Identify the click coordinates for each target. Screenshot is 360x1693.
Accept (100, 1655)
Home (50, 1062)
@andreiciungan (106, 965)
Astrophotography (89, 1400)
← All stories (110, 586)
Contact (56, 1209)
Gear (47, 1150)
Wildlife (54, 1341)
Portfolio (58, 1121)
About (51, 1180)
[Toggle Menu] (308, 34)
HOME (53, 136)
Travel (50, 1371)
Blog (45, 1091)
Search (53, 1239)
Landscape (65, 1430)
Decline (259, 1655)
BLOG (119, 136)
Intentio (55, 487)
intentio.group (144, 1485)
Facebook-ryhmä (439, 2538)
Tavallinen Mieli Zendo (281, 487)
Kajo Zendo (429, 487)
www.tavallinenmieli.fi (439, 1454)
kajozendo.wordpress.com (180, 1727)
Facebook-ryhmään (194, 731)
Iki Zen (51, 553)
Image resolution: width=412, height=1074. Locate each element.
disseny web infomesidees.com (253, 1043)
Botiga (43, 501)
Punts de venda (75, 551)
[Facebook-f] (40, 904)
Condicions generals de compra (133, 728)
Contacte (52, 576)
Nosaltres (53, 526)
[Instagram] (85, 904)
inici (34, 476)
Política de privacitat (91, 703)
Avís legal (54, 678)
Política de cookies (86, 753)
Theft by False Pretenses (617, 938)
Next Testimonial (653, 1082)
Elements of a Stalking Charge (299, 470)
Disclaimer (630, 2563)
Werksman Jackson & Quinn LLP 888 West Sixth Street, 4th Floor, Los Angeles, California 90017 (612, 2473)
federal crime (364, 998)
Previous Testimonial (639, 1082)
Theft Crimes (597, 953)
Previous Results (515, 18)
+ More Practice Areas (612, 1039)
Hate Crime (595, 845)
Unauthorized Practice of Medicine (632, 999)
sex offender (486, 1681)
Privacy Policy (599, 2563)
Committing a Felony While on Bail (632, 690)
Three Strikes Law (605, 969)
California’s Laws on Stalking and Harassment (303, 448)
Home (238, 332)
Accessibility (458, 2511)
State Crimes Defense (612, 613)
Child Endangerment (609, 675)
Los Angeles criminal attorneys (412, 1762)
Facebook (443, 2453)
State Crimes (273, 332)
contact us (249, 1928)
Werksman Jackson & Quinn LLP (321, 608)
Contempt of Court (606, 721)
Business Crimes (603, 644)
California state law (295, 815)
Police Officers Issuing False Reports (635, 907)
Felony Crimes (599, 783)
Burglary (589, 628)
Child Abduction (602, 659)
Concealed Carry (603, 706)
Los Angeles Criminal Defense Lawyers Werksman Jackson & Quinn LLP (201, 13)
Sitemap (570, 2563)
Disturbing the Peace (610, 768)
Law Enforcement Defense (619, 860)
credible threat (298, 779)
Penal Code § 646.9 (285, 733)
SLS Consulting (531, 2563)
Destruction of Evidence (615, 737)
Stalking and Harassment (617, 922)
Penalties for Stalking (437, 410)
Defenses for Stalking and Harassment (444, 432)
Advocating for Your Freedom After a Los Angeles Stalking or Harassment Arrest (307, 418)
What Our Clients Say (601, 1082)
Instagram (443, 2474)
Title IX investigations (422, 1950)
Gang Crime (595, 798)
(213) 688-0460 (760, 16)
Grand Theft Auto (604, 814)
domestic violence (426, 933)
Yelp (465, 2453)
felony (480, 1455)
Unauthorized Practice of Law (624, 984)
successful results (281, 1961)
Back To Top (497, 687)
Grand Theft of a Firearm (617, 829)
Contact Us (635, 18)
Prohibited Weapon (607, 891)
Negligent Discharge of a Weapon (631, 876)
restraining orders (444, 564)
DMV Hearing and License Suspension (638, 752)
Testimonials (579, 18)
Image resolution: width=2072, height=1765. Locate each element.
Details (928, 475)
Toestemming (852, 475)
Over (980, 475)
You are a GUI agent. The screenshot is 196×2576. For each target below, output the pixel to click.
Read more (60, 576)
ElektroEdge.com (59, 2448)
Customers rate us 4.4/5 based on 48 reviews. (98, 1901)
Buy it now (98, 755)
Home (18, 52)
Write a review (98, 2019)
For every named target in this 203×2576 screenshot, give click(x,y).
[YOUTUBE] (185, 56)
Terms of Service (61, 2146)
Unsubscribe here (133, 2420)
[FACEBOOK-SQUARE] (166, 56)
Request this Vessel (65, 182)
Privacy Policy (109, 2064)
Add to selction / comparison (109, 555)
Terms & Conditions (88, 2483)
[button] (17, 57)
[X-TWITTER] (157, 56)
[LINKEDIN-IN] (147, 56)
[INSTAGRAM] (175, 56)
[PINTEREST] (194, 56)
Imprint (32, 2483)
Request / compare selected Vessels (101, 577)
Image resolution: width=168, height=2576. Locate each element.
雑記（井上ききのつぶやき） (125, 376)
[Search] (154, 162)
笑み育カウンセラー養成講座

## Brief:
All of the entries above need to be set down again exactly.

## Task result:
Identify the click coordinates for each target. Screenshot is 360x1693.
Accept (100, 1655)
Home (50, 1062)
@andreiciungan (106, 965)
Astrophotography (89, 1400)
← All stories (110, 586)
Contact (56, 1209)
Gear (47, 1150)
Wildlife (54, 1341)
Portfolio (58, 1121)
About (51, 1180)
[Toggle Menu] (308, 34)
HOME (53, 136)
Travel (50, 1371)
Blog (45, 1091)
Search (53, 1239)
Landscape (65, 1430)
Decline (259, 1655)
BLOG (119, 136)
Intentio (55, 487)
intentio.group (144, 1485)
Facebook-ryhmä (439, 2538)
Tavallinen Mieli Zendo (281, 487)
Kajo Zendo (429, 487)
www.tavallinenmieli.fi (439, 1454)
kajozendo.wordpress.com (180, 1727)
Facebook-ryhmään (194, 731)
Iki Zen (51, 553)
Image resolution: width=412, height=1074. Locate each element.
disseny web infomesidees.com (253, 1043)
Botiga (43, 501)
Punts de venda (75, 551)
[Facebook-f] (40, 904)
Condicions generals de compra (133, 728)
Contacte (52, 576)
Nosaltres (53, 526)
[Instagram] (85, 904)
inici (34, 476)
Política de privacitat (91, 703)
Avís legal (54, 678)
Política de cookies (86, 753)
Theft by False Pretenses (617, 938)
Next Testimonial (653, 1082)
Elements of a Stalking Charge (299, 470)
Disclaimer (630, 2563)
Werksman Jackson & Quinn LLP 888 West Sixth Street, 4th Floor, Los Angeles, California 90017 (612, 2473)
federal crime (364, 998)
Previous Testimonial (639, 1082)
Theft Crimes (597, 953)
Previous Results (515, 18)
+ More Practice Areas (612, 1039)
Hate Crime (595, 845)
Unauthorized Practice of Medicine (632, 999)
sex offender (486, 1681)
Privacy Policy (599, 2563)
Committing a Felony While on Bail (632, 690)
Three Strikes Law (605, 969)
California’s Laws on Stalking and Harassment (303, 448)
Home (238, 332)
Accessibility (458, 2511)
State Crimes Defense (612, 613)
Child Endangerment (609, 675)
Los Angeles criminal attorneys (412, 1762)
Facebook (443, 2453)
State Crimes (273, 332)
contact us (249, 1928)
Werksman Jackson & Quinn LLP (321, 608)
Contempt of Court (606, 721)
Business Crimes (603, 644)
California state law (295, 815)
Police Officers Issuing False Reports (635, 907)
Felony Crimes (599, 783)
Burglary (589, 628)
Child Abduction (602, 659)
Concealed Carry (603, 706)
Los Angeles Criminal Defense Lawyers Werksman Jackson & Quinn LLP (201, 13)
Sitemap (570, 2563)
Disturbing the Peace (610, 768)
Law Enforcement Defense (619, 860)
credible threat (298, 779)
Penal Code § 646.9 (285, 733)
SLS Consulting (531, 2563)
Destruction of Evidence (615, 737)
Stalking and Harassment (617, 922)
Penalties for Stalking (437, 410)
Defenses for Stalking and Harassment (444, 432)
Advocating for Your Freedom After a Los Angeles Stalking or Harassment Arrest (307, 418)
What Our Clients Say (601, 1082)
Instagram (443, 2474)
Title IX investigations (422, 1950)
Gang Crime (595, 798)
(213) 688-0460 (760, 16)
Grand Theft Auto (604, 814)
domestic violence (426, 933)
Yelp (465, 2453)
felony (480, 1455)
Unauthorized Practice of Law (624, 984)
successful results (281, 1961)
Back To Top (497, 687)
Grand Theft of a Firearm (617, 829)
Contact Us (635, 18)
Prohibited Weapon (607, 891)
Negligent Discharge of a Weapon (631, 876)
restraining orders (444, 564)
DMV Hearing and License Suspension (638, 752)
Testimonials (579, 18)
Image resolution: width=2072, height=1765. Locate each element.
Details (928, 475)
Toestemming (852, 475)
Over (980, 475)
You are a GUI agent. The screenshot is 196×2576. For each target below, output the pixel to click.
Read more (60, 576)
ElektroEdge.com (59, 2448)
Customers rate us 4.4/5 based on 48 reviews. (98, 1901)
Buy it now (98, 755)
Home (18, 52)
Write a review (98, 2019)
For every named target in this 203×2576 screenshot, give click(x,y).
[YOUTUBE] (185, 56)
Terms of Service (61, 2146)
Unsubscribe here (133, 2420)
[FACEBOOK-SQUARE] (166, 56)
Request this Vessel (65, 182)
Privacy Policy (109, 2064)
Add to selction / comparison (109, 555)
Terms & Conditions (88, 2483)
[button] (17, 57)
[X-TWITTER] (157, 56)
[LINKEDIN-IN] (147, 56)
[INSTAGRAM] (175, 56)
[PINTEREST] (194, 56)
Imprint (32, 2483)
Request / compare selected Vessels (101, 577)
Image resolution: width=168, height=2576. Locate each element.
雑記（井上ききのつぶやき） (125, 376)
[Search] (154, 162)
笑み育カウンセラー養成講座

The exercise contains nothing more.